(Extracted material)

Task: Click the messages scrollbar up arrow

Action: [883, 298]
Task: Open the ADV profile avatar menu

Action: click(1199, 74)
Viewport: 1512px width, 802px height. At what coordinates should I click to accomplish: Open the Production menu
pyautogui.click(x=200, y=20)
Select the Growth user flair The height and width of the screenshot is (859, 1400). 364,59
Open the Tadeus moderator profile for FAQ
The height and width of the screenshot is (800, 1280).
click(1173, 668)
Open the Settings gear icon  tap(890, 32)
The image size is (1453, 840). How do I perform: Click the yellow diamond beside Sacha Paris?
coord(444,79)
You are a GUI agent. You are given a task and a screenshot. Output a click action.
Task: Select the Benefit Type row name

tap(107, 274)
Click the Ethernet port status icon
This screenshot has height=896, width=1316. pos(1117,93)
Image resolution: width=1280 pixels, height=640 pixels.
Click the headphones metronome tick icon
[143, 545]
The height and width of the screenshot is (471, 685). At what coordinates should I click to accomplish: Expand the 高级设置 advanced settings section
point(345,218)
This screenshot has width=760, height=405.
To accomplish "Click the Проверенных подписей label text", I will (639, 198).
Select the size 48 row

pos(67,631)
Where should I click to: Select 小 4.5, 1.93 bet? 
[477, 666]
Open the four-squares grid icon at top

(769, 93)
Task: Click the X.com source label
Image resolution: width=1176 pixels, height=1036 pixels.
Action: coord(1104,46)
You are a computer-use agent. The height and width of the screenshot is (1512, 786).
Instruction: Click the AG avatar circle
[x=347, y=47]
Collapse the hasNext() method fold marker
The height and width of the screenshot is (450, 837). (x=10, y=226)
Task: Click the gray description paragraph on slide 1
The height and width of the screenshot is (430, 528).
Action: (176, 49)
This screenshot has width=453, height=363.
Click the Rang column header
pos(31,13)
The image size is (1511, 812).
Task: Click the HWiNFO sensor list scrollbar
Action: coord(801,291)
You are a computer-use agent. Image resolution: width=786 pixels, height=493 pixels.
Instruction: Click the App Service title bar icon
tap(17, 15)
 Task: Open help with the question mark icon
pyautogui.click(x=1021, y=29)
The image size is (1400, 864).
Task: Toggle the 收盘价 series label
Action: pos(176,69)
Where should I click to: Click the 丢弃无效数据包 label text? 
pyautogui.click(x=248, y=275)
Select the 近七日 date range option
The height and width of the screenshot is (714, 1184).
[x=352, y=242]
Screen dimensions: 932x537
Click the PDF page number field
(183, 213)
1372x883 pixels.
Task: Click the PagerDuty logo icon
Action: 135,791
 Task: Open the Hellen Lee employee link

(End Extracted material)

The lines needed are those in the data above that hold the string "computer"; copy each of them.

You are a computer-use agent. The height and width of the screenshot is (1512, 786).
You are a computer-use agent. Image resolution: width=786 pixels, height=493 pixels.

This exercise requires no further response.